Ini adalah versi CLI dari halaman /admin/ml-ensemble.

Usage:
    # Full pipeline untuk top 10 crypto
    python3 scripts/ml_ensemble.py

    # Coin tertentu
    python3 scripts/ml_ensemble.py --coin bitcoin,ethereum

    # Dengan output detail (regime, risk, horizons)
    python3 scripts/ml_ensemble.py --verbose

    # Saham IDX
    python3 scripts/ml_ensemble.py --asset-type stock --limit 10

    # Output JSON
    python3 scripts/ml_ensemble.py --json

Cron example:
    # Full pipeline setiap 4 jam
    0 */4 * * * cd /path && .venv/bin/python scripts/ml_ensemble.py --quiet >> logs/ml_ensemble.log 2>&1
"""
from __future__ import annotations

import argparse
import json as json_module
import os
import sys
import time

sys.path.insert(0, os.path.dirname(os.path.dirname(os.path.abspath(__file__))))

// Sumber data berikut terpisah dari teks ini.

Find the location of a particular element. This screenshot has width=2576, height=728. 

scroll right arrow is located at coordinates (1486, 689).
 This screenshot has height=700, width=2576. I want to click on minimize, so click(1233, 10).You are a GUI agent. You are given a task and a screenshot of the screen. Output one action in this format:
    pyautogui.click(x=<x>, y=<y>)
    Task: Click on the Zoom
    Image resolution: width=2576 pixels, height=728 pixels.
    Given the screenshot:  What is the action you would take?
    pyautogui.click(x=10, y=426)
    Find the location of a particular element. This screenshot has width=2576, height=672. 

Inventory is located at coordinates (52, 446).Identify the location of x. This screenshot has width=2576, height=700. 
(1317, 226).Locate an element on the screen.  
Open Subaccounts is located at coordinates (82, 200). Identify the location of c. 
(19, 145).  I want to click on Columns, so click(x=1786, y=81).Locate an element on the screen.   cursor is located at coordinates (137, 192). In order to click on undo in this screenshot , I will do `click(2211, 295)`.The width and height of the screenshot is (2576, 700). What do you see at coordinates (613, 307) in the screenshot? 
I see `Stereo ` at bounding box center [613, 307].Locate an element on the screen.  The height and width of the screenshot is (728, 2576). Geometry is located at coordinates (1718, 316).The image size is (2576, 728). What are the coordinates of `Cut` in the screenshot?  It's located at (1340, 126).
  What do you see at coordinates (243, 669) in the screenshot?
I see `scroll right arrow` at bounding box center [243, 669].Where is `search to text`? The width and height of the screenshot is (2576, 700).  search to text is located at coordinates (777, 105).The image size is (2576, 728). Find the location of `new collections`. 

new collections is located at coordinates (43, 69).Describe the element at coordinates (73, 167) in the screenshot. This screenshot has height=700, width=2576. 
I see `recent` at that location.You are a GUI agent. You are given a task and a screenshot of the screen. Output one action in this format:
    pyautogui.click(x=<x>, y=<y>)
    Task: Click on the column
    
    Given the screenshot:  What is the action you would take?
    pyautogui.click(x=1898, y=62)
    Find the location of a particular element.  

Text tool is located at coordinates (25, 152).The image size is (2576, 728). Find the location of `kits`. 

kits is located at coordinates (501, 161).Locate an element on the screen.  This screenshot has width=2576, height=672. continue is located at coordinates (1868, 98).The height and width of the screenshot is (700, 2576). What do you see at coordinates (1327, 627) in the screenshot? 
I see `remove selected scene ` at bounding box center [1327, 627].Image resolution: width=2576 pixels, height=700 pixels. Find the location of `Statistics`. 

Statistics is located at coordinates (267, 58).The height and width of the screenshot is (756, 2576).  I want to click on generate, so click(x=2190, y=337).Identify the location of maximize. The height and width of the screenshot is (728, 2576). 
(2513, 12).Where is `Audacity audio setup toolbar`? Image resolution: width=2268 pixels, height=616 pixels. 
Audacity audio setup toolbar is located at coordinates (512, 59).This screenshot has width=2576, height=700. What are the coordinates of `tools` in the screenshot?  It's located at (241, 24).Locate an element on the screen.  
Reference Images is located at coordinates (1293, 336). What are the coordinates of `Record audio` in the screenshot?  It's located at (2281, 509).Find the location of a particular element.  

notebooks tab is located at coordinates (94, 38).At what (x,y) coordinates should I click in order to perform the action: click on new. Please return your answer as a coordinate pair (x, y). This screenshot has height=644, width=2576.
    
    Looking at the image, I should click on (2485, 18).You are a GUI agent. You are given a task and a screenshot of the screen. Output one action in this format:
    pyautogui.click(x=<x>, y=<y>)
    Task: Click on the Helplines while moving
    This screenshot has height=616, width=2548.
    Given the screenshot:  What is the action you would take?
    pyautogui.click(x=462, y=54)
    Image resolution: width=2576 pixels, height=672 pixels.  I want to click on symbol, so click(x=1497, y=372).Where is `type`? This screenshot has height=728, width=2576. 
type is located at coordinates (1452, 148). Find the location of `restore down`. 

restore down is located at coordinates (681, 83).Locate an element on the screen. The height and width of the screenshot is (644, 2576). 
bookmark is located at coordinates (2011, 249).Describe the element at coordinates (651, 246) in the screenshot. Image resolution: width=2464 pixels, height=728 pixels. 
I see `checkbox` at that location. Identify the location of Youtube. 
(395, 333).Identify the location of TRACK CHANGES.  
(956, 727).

from dotenv import load_dotenv
load_dotenv()


def main():
    parser = argparse.ArgumentParser(
        description='Full ML pipeline: features → regime → train → predict → risk check',
        formatter_class=argparse.RawDescriptionHelpFormatter,
    )
    parser.add_argument('--asset-type', default='stock',
                        choices=['crypto', 'stock', 'stock_us'],
                        help='Asset type (default: stock)')
    parser.add_argument('--coin', type=str, default='',
                        help='Coin IDs, comma-separated (e.g. bitcoin,ethereum)')
    parser.add_argument('--limit', type=int, default=10,
                        help='Max coins (default: 10)')
    parser.add_argument('--timeframe', default='1D',
                        choices=['1h', '4h', '1D'],
                        help='OHLCV timeframe (default: 1D)')
    parser.add_argument('--quiet', '-q', action='store_true',
                        help='Quiet — hanya summary')
    parser.add_argument('--verbose', '-v', action='store_true',
                        help='Verbose — regime, risk details, horizons')
    parser.add_argument('--json', action='store_true',
                        help='Output JSON')
    args = parser.parse_args()

    from app import create_app
    app = create_app()

    with app.app_context():
        from app.helpers.market_db import switch_market_schema
        switch_market_schema(args.asset_type)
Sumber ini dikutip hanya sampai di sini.